-------- Source records
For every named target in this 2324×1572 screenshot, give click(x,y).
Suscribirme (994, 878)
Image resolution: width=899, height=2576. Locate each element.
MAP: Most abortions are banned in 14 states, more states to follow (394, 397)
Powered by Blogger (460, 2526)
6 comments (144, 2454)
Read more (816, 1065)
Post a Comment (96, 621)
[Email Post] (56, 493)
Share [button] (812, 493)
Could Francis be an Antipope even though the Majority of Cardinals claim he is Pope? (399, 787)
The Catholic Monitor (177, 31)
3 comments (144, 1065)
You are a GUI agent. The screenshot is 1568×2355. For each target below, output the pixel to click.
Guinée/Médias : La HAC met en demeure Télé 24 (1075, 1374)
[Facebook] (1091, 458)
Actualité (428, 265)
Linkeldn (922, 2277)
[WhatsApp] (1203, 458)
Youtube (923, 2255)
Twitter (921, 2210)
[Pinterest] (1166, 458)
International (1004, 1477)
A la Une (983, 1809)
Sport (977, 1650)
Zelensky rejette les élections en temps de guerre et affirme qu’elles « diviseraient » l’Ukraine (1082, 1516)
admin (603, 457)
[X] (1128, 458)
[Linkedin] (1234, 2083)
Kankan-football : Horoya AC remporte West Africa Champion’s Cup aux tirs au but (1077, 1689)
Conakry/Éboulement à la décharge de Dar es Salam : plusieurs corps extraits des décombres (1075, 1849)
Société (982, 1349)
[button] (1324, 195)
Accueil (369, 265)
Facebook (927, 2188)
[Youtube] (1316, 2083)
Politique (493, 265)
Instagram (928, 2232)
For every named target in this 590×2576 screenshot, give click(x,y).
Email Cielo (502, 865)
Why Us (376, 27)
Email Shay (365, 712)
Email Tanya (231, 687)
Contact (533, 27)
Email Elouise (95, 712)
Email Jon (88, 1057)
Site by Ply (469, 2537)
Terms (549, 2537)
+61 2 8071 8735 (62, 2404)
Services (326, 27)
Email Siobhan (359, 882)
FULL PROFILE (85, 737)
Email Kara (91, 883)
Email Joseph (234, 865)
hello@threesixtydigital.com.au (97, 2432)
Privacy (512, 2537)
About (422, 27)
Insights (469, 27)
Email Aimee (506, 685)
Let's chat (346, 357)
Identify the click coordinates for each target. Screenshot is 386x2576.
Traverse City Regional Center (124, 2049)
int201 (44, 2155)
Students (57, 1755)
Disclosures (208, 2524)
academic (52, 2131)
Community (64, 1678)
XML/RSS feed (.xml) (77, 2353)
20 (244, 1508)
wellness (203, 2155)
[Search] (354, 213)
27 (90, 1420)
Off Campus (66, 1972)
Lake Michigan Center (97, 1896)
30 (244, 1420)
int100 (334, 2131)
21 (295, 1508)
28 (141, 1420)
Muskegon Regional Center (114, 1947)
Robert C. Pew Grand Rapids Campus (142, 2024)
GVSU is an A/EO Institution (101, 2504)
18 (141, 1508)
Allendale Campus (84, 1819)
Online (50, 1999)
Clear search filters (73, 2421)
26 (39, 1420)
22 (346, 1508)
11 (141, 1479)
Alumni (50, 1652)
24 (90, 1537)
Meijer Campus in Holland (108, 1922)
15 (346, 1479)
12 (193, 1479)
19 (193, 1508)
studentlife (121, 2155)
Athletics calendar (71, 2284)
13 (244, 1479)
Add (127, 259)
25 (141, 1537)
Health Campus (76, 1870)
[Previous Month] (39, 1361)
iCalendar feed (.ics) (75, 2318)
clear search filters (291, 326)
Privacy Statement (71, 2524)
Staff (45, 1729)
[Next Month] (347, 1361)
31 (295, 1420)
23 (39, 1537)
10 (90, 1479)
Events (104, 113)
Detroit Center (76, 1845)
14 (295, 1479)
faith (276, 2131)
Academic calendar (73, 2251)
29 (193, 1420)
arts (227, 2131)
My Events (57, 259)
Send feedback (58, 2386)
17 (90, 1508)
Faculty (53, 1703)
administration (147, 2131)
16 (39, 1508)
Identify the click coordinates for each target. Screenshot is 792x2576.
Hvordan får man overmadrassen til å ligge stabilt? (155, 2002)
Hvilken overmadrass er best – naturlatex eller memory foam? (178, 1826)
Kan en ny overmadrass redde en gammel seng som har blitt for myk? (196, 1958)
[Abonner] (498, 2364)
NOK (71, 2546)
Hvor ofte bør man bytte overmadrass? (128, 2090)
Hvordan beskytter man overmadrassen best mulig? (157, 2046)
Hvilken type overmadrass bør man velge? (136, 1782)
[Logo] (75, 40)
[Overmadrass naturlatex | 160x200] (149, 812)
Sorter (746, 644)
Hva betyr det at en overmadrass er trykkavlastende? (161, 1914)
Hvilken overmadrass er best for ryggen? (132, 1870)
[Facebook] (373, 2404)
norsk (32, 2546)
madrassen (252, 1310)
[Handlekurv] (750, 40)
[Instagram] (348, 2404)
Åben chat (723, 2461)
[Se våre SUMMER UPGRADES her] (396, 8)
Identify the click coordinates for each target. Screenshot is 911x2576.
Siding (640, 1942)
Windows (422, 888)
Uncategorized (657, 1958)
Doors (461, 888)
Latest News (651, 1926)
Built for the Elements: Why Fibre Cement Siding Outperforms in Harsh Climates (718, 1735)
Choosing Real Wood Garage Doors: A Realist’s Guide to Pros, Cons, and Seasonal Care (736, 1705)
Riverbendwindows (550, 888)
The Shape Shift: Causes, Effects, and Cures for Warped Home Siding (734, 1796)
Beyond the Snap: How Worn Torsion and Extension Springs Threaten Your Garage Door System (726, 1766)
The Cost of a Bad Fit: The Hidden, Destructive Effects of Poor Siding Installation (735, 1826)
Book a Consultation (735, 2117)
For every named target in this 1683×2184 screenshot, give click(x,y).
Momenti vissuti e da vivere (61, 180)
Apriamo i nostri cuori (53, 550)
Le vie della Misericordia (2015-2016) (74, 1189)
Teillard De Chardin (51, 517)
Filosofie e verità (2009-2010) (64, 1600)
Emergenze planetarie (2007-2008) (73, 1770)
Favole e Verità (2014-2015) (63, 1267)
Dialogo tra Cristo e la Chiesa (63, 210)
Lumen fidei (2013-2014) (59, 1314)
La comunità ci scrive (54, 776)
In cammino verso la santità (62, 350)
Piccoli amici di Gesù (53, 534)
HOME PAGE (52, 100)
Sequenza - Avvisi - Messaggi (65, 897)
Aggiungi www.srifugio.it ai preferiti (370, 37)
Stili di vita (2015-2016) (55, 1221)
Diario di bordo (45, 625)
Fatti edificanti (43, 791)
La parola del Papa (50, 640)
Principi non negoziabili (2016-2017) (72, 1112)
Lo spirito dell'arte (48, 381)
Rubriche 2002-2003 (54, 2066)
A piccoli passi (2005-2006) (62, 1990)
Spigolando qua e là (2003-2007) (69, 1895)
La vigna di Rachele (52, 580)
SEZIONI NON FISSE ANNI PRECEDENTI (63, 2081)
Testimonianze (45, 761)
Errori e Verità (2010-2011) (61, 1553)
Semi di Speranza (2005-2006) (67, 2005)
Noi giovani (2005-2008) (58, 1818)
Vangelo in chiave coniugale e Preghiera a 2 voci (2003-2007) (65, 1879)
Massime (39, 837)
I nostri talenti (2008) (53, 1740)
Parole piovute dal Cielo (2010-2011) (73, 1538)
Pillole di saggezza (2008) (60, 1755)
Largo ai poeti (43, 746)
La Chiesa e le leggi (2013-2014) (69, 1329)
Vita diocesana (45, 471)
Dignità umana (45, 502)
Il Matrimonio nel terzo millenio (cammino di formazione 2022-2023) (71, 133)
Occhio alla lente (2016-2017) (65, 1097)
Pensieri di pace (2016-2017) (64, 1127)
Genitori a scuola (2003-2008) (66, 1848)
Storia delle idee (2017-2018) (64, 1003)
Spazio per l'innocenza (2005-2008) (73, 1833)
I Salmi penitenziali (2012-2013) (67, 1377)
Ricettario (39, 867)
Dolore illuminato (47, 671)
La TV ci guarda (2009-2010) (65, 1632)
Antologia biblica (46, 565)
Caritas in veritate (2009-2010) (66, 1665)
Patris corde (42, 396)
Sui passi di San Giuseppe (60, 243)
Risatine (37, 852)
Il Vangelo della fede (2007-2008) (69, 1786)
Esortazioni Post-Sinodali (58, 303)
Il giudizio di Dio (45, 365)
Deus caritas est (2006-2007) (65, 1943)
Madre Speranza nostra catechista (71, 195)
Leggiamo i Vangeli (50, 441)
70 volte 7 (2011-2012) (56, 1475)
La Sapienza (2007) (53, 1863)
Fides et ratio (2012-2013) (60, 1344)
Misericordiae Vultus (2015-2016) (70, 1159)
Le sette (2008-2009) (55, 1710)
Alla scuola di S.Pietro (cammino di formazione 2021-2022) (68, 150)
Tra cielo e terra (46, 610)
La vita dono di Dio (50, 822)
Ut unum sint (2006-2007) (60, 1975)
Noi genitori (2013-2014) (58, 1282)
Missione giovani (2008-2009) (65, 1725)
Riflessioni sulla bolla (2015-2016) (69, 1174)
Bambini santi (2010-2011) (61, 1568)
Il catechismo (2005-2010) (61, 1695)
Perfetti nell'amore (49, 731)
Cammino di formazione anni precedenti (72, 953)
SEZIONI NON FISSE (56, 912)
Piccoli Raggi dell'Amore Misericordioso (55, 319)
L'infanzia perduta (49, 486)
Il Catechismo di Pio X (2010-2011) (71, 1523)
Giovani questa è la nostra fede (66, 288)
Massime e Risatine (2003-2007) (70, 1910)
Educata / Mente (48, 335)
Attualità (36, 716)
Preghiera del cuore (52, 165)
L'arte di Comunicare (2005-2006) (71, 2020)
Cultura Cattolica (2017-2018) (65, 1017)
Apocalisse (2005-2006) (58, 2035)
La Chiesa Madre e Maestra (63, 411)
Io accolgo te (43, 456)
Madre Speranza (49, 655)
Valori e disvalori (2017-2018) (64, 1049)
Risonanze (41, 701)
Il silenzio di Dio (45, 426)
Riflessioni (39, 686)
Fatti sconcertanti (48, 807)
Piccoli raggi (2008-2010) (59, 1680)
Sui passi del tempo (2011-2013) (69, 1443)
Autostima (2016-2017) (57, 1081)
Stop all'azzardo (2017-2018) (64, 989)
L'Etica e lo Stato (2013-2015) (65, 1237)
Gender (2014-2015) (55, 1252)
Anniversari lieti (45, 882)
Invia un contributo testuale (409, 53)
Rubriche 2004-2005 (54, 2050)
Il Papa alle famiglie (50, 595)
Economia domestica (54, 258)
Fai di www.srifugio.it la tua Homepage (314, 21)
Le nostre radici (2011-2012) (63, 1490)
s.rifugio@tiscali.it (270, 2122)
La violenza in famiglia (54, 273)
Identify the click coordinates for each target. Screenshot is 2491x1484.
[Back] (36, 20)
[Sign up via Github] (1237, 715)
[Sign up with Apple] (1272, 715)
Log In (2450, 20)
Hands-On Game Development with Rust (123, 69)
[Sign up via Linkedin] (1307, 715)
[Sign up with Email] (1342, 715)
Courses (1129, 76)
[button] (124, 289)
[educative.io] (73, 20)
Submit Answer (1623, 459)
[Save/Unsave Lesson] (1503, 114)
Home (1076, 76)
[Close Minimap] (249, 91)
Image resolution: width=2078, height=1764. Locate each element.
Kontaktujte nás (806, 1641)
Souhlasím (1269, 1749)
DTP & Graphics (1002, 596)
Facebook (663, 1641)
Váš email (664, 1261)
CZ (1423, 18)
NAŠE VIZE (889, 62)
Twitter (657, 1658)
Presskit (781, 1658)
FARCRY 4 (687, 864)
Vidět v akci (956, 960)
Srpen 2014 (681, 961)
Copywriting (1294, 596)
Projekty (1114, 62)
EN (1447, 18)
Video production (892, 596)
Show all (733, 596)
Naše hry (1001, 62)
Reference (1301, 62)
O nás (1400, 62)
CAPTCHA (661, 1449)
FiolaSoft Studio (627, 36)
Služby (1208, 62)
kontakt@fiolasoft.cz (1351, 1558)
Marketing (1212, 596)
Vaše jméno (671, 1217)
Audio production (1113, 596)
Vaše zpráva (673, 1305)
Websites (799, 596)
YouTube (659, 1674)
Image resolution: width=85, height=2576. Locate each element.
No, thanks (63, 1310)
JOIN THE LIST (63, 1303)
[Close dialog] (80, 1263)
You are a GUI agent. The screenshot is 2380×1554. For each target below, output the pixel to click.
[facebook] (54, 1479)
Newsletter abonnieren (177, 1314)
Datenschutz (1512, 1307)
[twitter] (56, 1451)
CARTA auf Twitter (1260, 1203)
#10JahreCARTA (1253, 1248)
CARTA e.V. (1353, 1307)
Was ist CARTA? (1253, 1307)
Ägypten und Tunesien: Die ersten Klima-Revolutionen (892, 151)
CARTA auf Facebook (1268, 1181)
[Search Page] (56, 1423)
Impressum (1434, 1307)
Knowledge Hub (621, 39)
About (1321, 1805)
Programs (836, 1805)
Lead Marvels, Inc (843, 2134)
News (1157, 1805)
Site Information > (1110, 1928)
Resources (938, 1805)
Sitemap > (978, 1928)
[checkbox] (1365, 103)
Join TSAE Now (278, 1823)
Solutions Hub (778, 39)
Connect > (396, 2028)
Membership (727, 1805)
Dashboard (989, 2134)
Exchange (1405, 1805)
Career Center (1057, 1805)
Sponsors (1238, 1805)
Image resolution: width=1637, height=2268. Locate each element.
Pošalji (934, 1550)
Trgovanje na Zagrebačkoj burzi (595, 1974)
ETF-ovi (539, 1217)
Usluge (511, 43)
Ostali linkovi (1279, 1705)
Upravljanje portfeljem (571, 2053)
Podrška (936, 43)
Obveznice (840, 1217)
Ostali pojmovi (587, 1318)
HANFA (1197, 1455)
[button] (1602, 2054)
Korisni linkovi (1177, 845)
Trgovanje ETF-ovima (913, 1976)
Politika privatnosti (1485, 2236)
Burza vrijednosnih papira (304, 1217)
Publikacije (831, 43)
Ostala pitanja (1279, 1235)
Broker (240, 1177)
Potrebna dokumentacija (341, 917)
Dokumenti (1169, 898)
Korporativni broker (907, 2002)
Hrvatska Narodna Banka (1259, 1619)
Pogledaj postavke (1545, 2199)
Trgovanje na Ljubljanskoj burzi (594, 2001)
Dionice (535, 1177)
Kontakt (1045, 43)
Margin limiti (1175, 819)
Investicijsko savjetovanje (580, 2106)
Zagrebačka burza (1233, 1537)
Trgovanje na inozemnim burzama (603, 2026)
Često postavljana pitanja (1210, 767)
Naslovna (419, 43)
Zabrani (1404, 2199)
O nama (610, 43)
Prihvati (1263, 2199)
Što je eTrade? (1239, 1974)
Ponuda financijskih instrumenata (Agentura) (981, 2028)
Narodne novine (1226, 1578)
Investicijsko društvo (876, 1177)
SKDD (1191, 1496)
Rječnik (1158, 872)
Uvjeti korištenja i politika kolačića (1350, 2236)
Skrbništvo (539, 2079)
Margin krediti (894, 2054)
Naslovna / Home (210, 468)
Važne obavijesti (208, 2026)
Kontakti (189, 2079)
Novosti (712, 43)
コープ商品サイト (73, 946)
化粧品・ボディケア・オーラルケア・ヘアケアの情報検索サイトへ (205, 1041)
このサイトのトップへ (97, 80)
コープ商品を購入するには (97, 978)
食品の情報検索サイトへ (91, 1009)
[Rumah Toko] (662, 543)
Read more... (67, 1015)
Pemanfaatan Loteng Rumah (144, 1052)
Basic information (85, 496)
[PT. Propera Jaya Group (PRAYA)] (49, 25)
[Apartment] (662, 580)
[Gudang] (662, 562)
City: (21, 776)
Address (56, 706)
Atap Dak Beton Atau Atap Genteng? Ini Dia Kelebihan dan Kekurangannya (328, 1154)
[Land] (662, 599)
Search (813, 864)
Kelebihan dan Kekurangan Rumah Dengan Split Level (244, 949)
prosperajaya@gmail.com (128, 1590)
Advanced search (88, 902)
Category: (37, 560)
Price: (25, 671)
----------------
● **Exercise instructions**: Only one stretch of the data above is needed. Restate it word for word, from the line containing "Filosofie e verità (2009-2010) (64, 1600)" through the line containing "Noi giovani (2005-2008) (58, 1818)", both ends included.

● **Task answer**:
Filosofie e verità (2009-2010) (64, 1600)
Emergenze planetarie (2007-2008) (73, 1770)
Favole e Verità (2014-2015) (63, 1267)
Dialogo tra Cristo e la Chiesa (63, 210)
Lumen fidei (2013-2014) (59, 1314)
La comunità ci scrive (54, 776)
In cammino verso la santità (62, 350)
Piccoli amici di Gesù (53, 534)
HOME PAGE (52, 100)
Sequenza - Avvisi - Messaggi (65, 897)
Aggiungi www.srifugio.it ai preferiti (370, 37)
Stili di vita (2015-2016) (55, 1221)
Diario di bordo (45, 625)
Fatti edificanti (43, 791)
La parola del Papa (50, 640)
Principi non negoziabili (2016-2017) (72, 1112)
Lo spirito dell'arte (48, 381)
Rubriche 2002-2003 (54, 2066)
A piccoli passi (2005-2006) (62, 1990)
Spigolando qua e là (2003-2007) (69, 1895)
La vigna di Rachele (52, 580)
SEZIONI NON FISSE ANNI PRECEDENTI (63, 2081)
Testimonianze (45, 761)
Errori e Verità (2010-2011) (61, 1553)
Semi di Speranza (2005-2006) (67, 2005)
Noi giovani (2005-2008) (58, 1818)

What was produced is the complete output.